Traditionally, the private cache hierarchy in these processors treats the
private and the shared blocks equally. We, however, observe that
elimination of all non-compulsory noncoherence core cache misses to a
small subset of shared code and data blocks can save a large fraction of
the core requests to the LLC indicating large potential for reducing the
interconnect traffic in such architectures.

We architect a specialized exclusive per-core private L2 cache which
serves as a victim cache for the per-core private L1 cache. The proposed
victim cache selectively captures a subset of the L1 cache victims. Our
best selective victim caching proposal is driven by an online partitioning
of the L1 cache victims based on two distinct features, namely, an
estimate of sharing degree and an indirect simple estimate of reuse
distance. Our proposal learns the collective reuse probability of the
blocks in each partition on-the-fly and decides the victim caching
candidates based on these probability estimates.

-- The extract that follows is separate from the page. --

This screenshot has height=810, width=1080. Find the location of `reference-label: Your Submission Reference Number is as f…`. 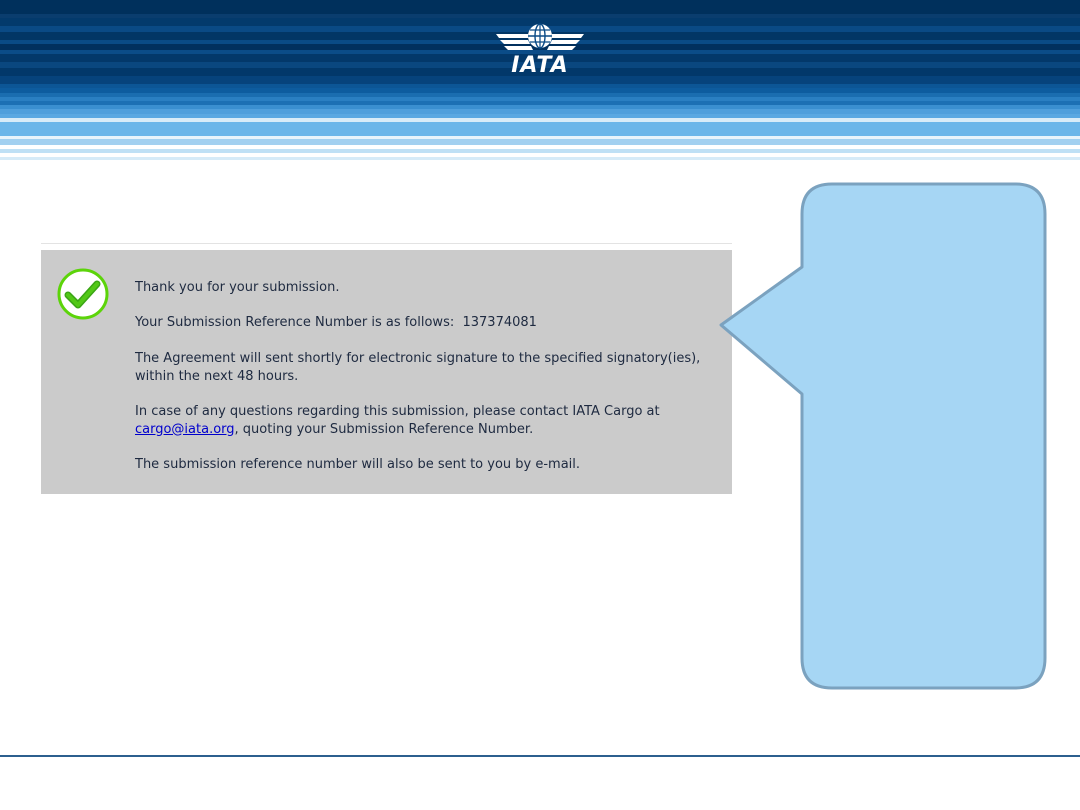

reference-label: Your Submission Reference Number is as f… is located at coordinates (295, 322).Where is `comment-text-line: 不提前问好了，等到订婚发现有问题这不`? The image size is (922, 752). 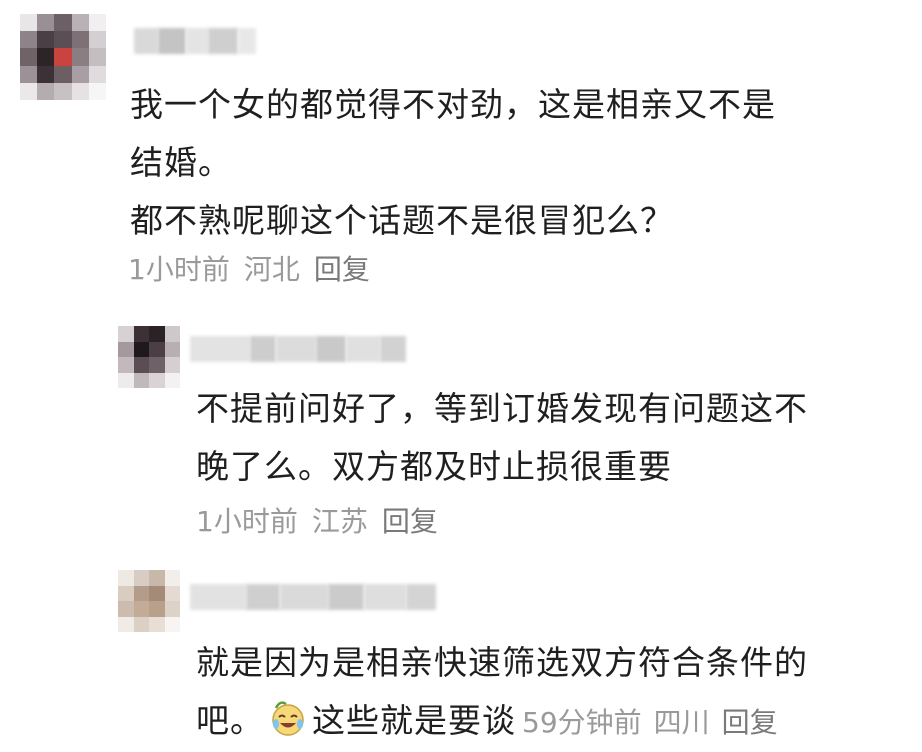
comment-text-line: 不提前问好了，等到订婚发现有问题这不 is located at coordinates (502, 408).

Detailed simulation results on a 128-core system running a selected set of
multi-threaded commercial and scientific computing applications show that
our best victim cache design proposal at 64 KB capacity, on average, saves
44.1% core cache miss requests sent to the LLC and 10.6% execution cycles
compared to a baseline system that has no private L2 cache. In contrast, a
traditional 128 KB non-inclusive LRU L2 cache saves 42.2% core cache
misses sent to the LLC compared to the same baseline while performing
slightly worse than the proposed 64 KB victim cache. In summary, our
proposal outperforms the traditional design and enjoys lower interconnect
traffic while halving the space investment for the per-core private L2
cache. Further, the savings in core cache misses achieved due to
introduction of the proposed victim cache are observed to be only 8% less
than an optimal victim cache design at 32 KB and 64 KB capacity points.